Source extract:
In the first three months of 1933 Mr Tucker and the IOMEB opened the tenders from contractors bidding to carry out the electrification programme and orders were given for the work to proceed. Mr Tucker says, with admirable coolness: "As yet the Board has no money to pay bills. So now my immediate task was to prepare a prospectus inviting the public to subscribe to the Board’s invitation to raise £60,000 at six per cent. This task was a bit outside my engineering training but with the help of Ramsey Bignal Moore, the IoM Attorney General, and Eric Watterson, Treasurer to the IoM Bank, we did it and the invitation was over-subscribed."
It was obvious to people with investment capital at their disposal that electricity was a good thing to be in.
Mr Tucker continues his story: "The Board’s initial target was to inaugurate a supply of electricity to Ramsey, Peel, Port Erin, Port St Mary, Castletown and Laxey by August 1933. This was a formidable task to achieve within seven months. However, helped by the whole-hearted cooperation of the IoM Steam Packet Company and the IoM Steam and Electric Railways, of whom special transport facilities were needed, and by the dedication of the contractors, our target was achieved.
"In all this I must mention that the whole of the unskilled labour on site was recruited in the Island. So a tribute must be paid to the facility with which these men adapted themselves to work in which little or none had ever previously been carried our in the Island."
The switch-on of supply to the towns was inaugurated by the Governor, Sir Claude Hill. "That evening was a great event for many homes, shops and offices in the six towns where their light from candles, oil lamps and, in some cases, small private installations, were abandoned in favour of a public supply of electricity.
"At the time of inauguration it was hoped that it would ensure a supply to the inhabitants of the Island at the lowest rates possible, especially as the Board’s authority did not permit an accumulation of profit. The whole scheme was considered as a cooperative electricity scheme in which everyone in the Island should regard themselves as having a financial interest and an inducement to accept the convenience of that cheap electricity as and when it came within their reach. Development and the number of consumers continued to grow apace."
Mr Tucker’s hand-written testament makes no mention of amalgamation, perhaps because it was not really an issue when "by 1936 I considered that the Board’s main targets had been achieved and so in May 1936 I resigned my position to take the position of Borough Electrical Engineer and General Manager of the Borough of Loughborough’s Electricity Undertaking."
But the Isle of Man remained in his mind. "For several years after I left the Isle of Man I watched its development continue to happily prosper. However since then a different story must be written of the events particularly of the Board’s trials and tribulations since the end of the Second World War, but that story must be written by those who know it best.
"Suffice for me to conclude by recording that my old IoM Electricity Board is no more. In 1984 a new Manx Electricity Authority became responsible as a single authority to replace the two separate electricity undertakings of Douglas and the old IoM Electricity Board."
Clearly Mr Tucker lived a long life to see this outcome. But what he thought about it he does not say.
The launch of the IOMEB was a grand affair. The evidence for this is also in the MEA archives – a large, handsome souvenir booklet produced for guests at the inauguration ceremony by the main contractors who built the first distribution network, Johnson & Phillips Ltd, of London. It includes sepia photographs of Sir Claude and Lady Hill and the members of the Board, which had been appointed in October 1932.

Task goal:
Please copy out the Isle of Man electricity account above word for word, starting at the words "Clearly Mr Tucker" and stopping after "in October 1932.".

Data shown:
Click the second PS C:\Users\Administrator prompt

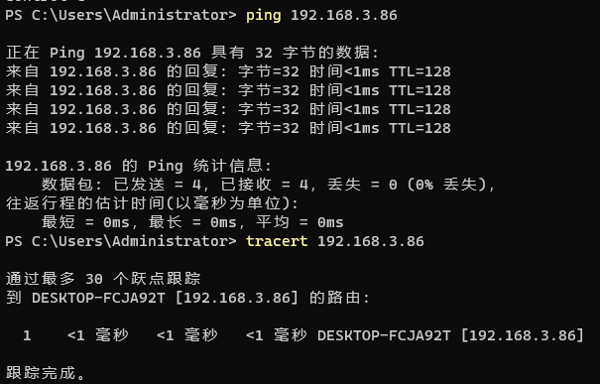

Answer section:
Clearly Mr Tucker lived a long life to see this outcome. But what he thought about it he does not say.
The launch of the IOMEB was a grand affair. The evidence for this is also in the MEA archives – a large, handsome souvenir booklet produced for guests at the inauguration ceremony by the main contractors who built the first distribution network, Johnson & Phillips Ltd, of London. It includes sepia photographs of Sir Claude and Lady Hill and the members of the Board, which had been appointed in October 1932.